3.04Adult - Post Cardiac Arrest Care
Protocol Summary
• This is a new protocol.
• This protocol recognizes and provides standing orders for patients who
need post Cardiac Arrest Care.
• This protocol is divided into different levels of care.
All Providers:
• Routine Patient Care.
• Once ROSC is achieved, do not move patient for 10 minutes unless trauma
or danger. Maintain constant palpation of pulse during this period.
• Provide airway and ventilator management as needed.
• Manage hypotension/shock.
• Perform blood glucose analysis.
• Transport to PCI capable facility if indicated.
Advanced EMT Cardiac:
• Waveform Capnography.
• Acquire multi-lead ECG.
• Manage cardiac dysrhythmias.
Paramedic:
• Manage as for Advanced EMT Cardiac.
• Consider AMIODARONE or LIDOCAINE infusion.
• Consider gastric tube placement.
• Consider sedation and analgesia.
3.04 Pediatric - Post Cardiac Arrest Care
Protocol Summary
• This is a new protocol.
• This protocol recognizes and provides standing orders for
pediatric patients who need post Cardiac Arrest care.
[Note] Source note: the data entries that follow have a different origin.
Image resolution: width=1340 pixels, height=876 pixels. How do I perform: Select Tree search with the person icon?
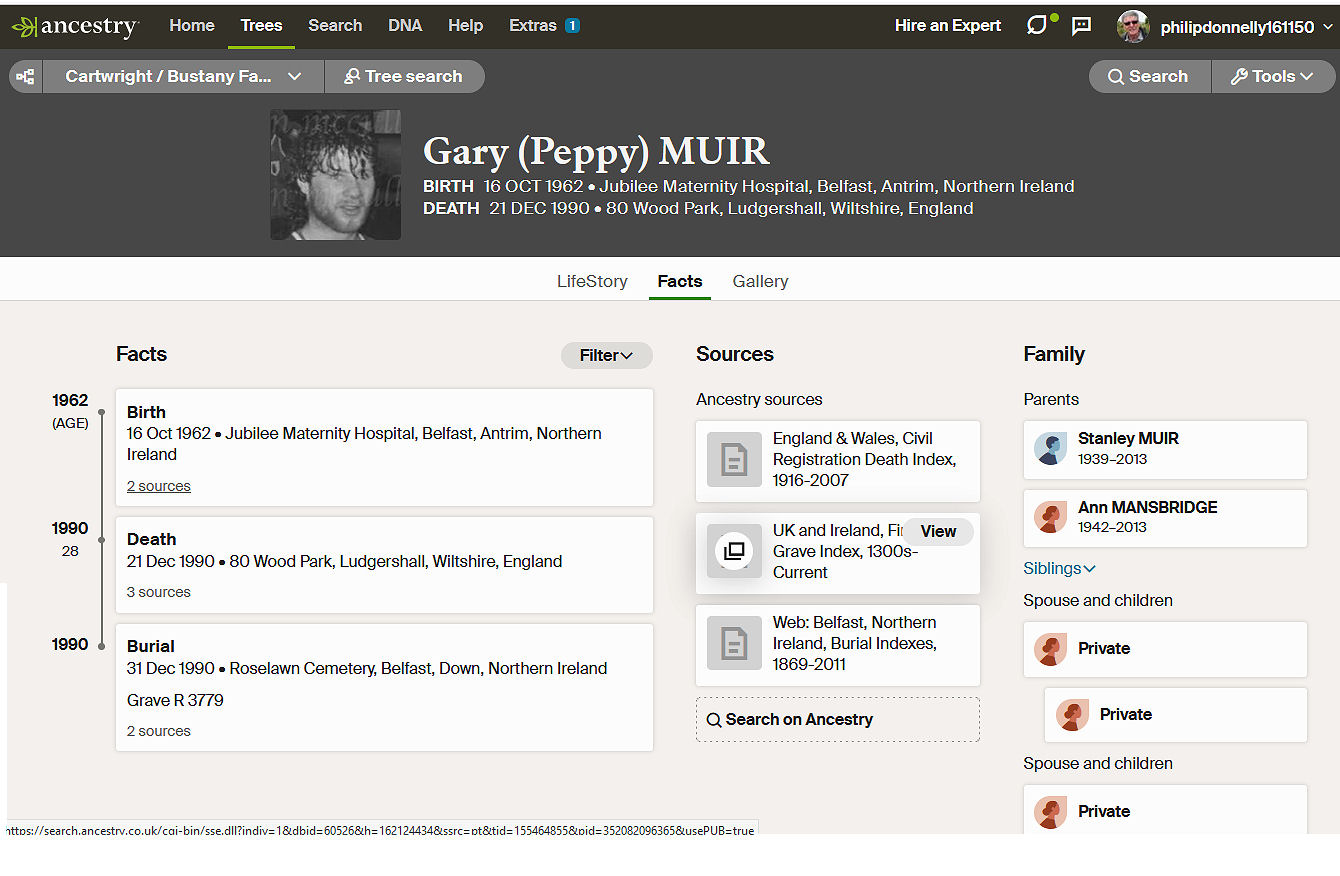tap(404, 76)
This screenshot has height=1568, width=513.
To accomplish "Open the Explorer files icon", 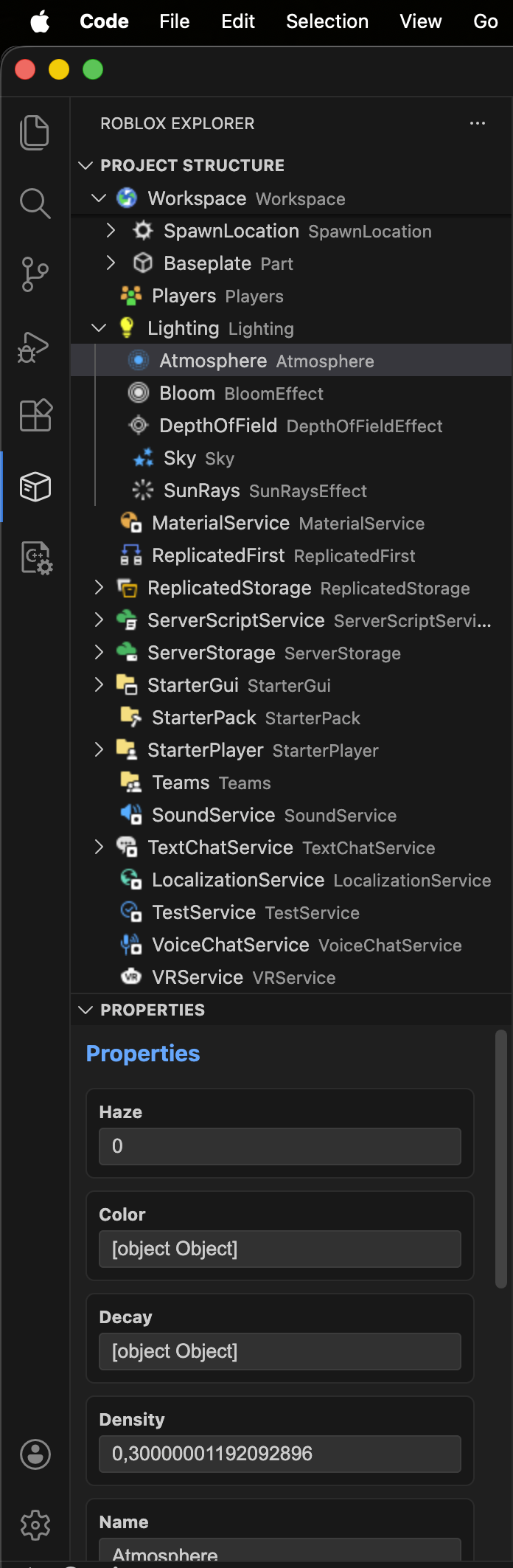I will 35,133.
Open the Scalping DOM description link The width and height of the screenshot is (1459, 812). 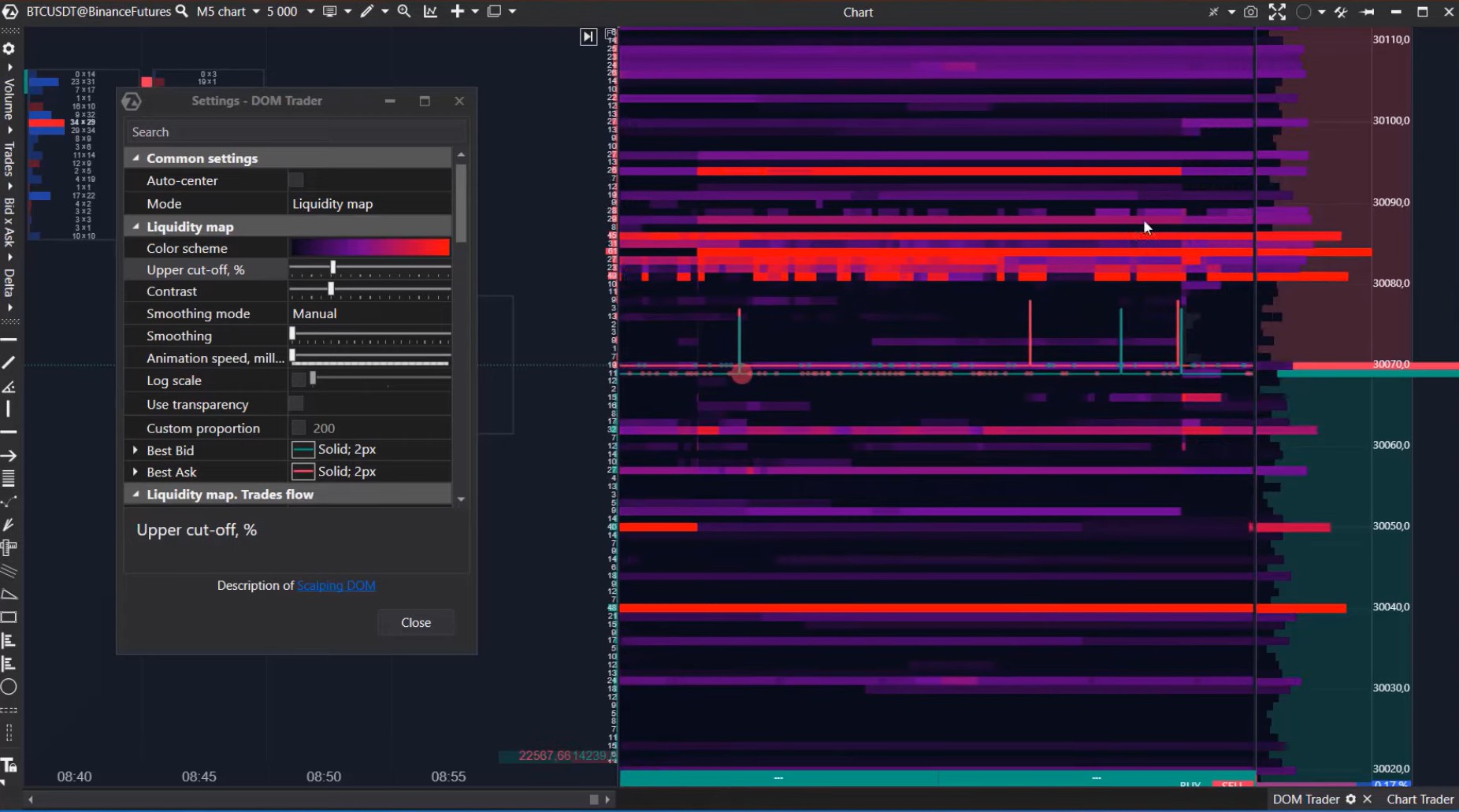pyautogui.click(x=336, y=585)
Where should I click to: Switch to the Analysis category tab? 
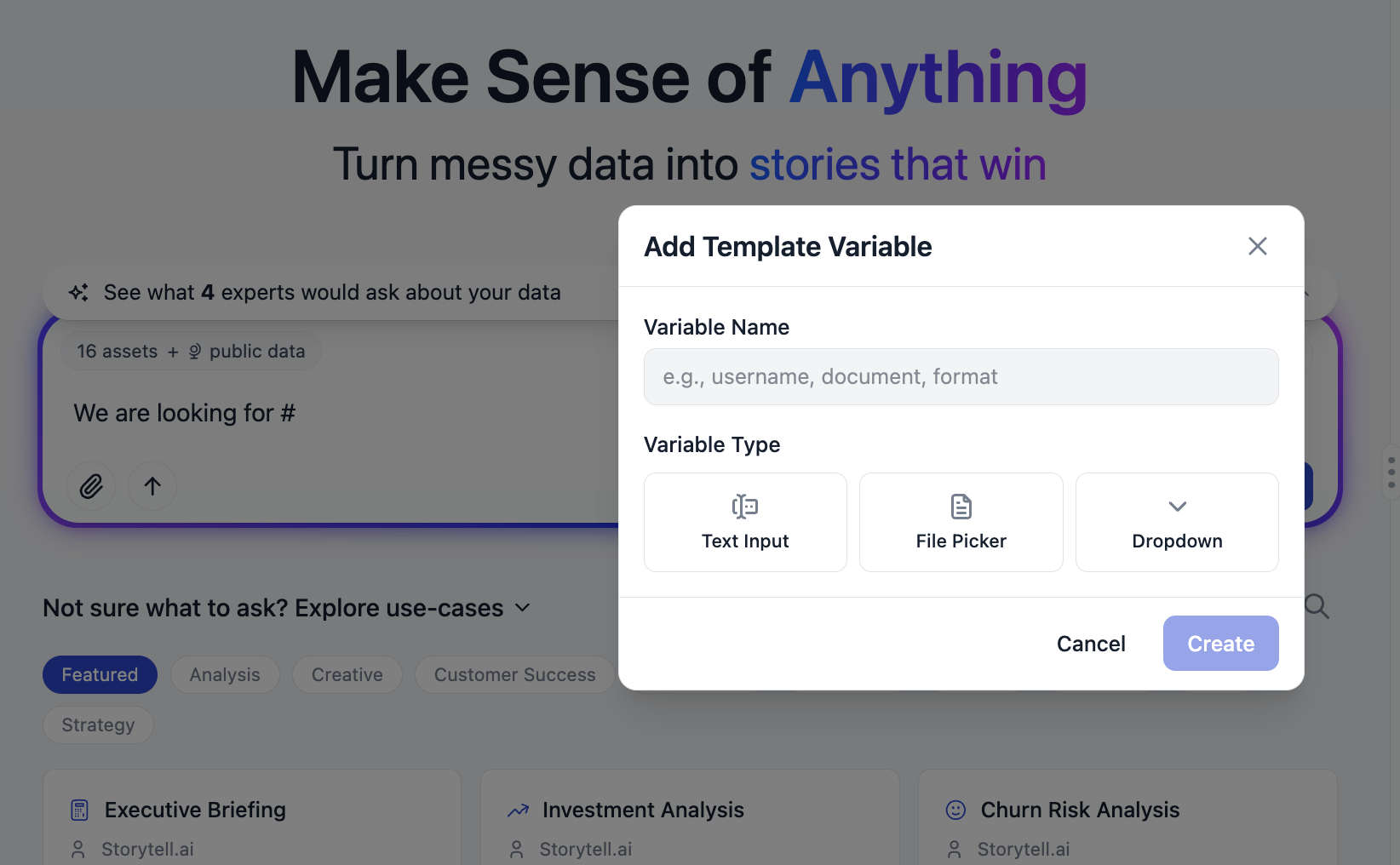225,674
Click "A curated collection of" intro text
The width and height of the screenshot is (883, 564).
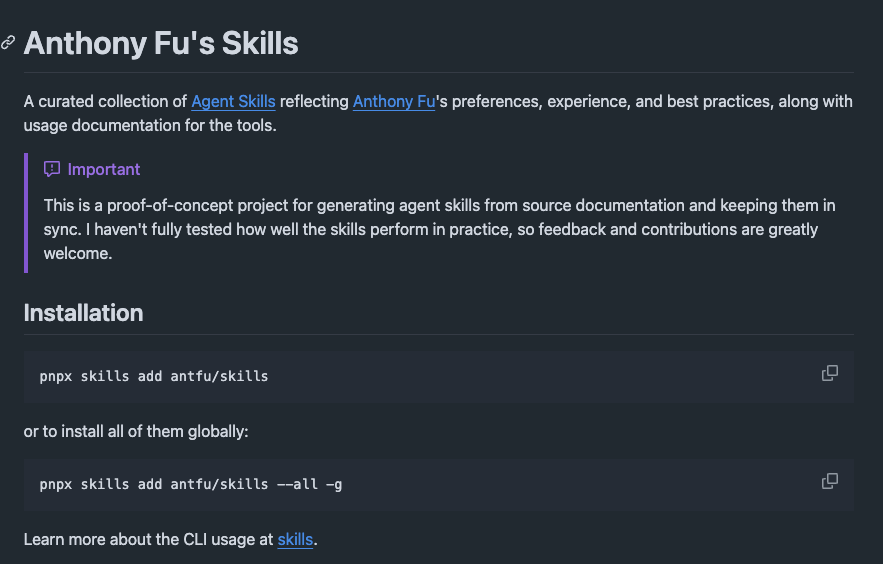pos(105,101)
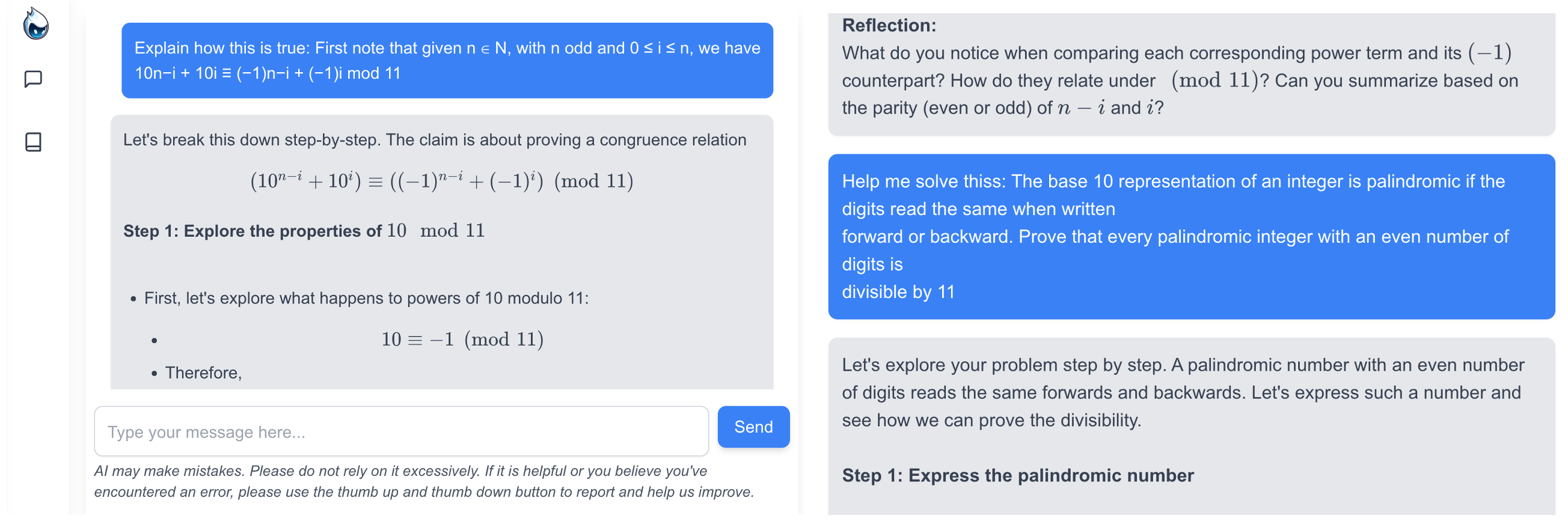Screen dimensions: 1568x524
Task: Open the book library icon
Action: pos(34,142)
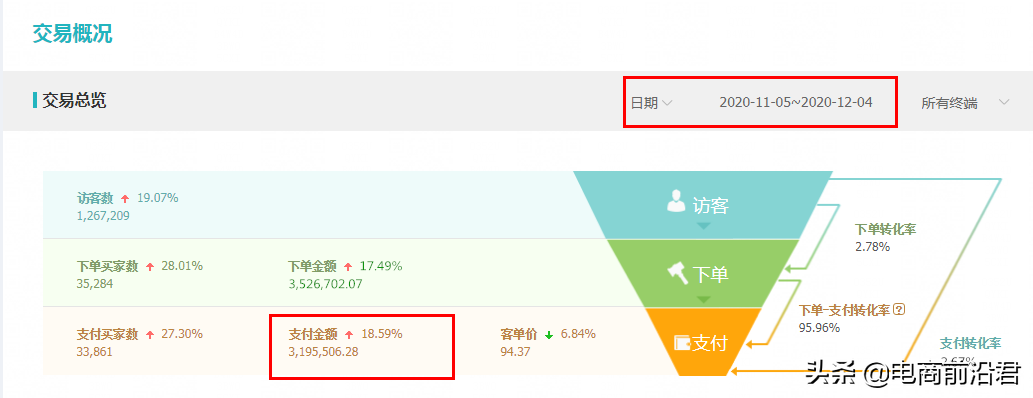Image resolution: width=1033 pixels, height=398 pixels.
Task: Click the 支付金额 value 3,195,506.28
Action: point(323,352)
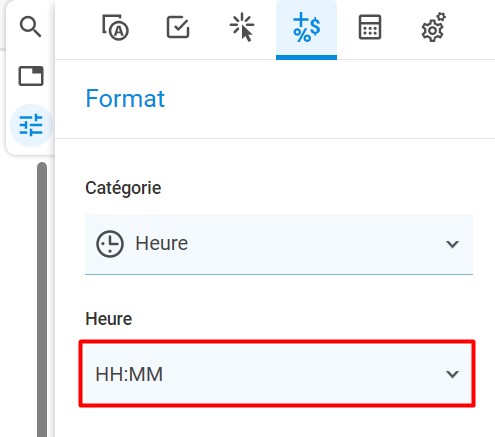Viewport: 495px width, 437px height.
Task: Open the window layout panel icon
Action: tap(31, 76)
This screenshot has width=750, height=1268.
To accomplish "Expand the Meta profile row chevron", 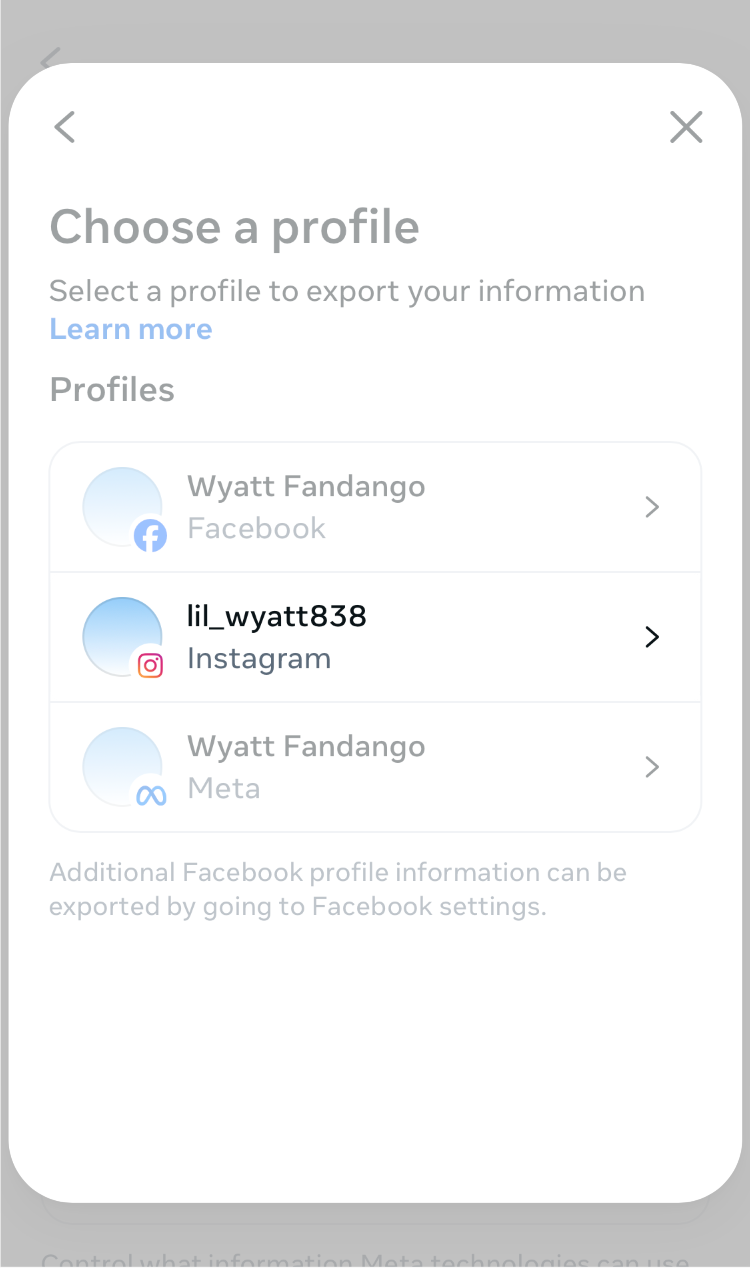I will pos(652,767).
• This protocol is divided into different levels of care.
All Providers:
• Routine Patient Care.
• Once ROSC is achieved, do not move patient for 10
minutes. Maintain constant palpation of pulse during this
period.
• Provide airway management.
• Manage hypotension/shock.
• Perform blood glucose analysis.
• Transport patient (consider transport to a pediatric
specialty care facility).
Advanced EMT Cardiac:
• Waveform capnography.
• Acquire multi-lead ECG.
• Manage cardiac dysrhythmias.
Paramedic:
• Manage as per Advanced EMT Cardiac.
• Consider gastric tube placement.
• Consider sedation and analgesia.
3.05 Adult - Bradycardia - Cardiac
Dysrhythmia
Protocol Summary
• Previously protocol 2.3 Bradycardia (Adult, Symptomatic) [ALS].
• This protocol recognizes and provides standing orders for adult
patients with heart rate < 60 with a pulse and evidence of poor
perfusion.
• This protocol is divided into different levels of care.
All Providers:
• Routine Patient Care
• Assess
• Unstable patients - monitor and reassess
• Consider treatable etiologies
• Transport
Advanced EMT Cardiac:
• ATROPINE SULFATE 0.5-0.1 mg IV/IO
• Transcutaneous pacing (TCP) [manage as per Patient
Comfort Protocol if sedation or analgesia are required]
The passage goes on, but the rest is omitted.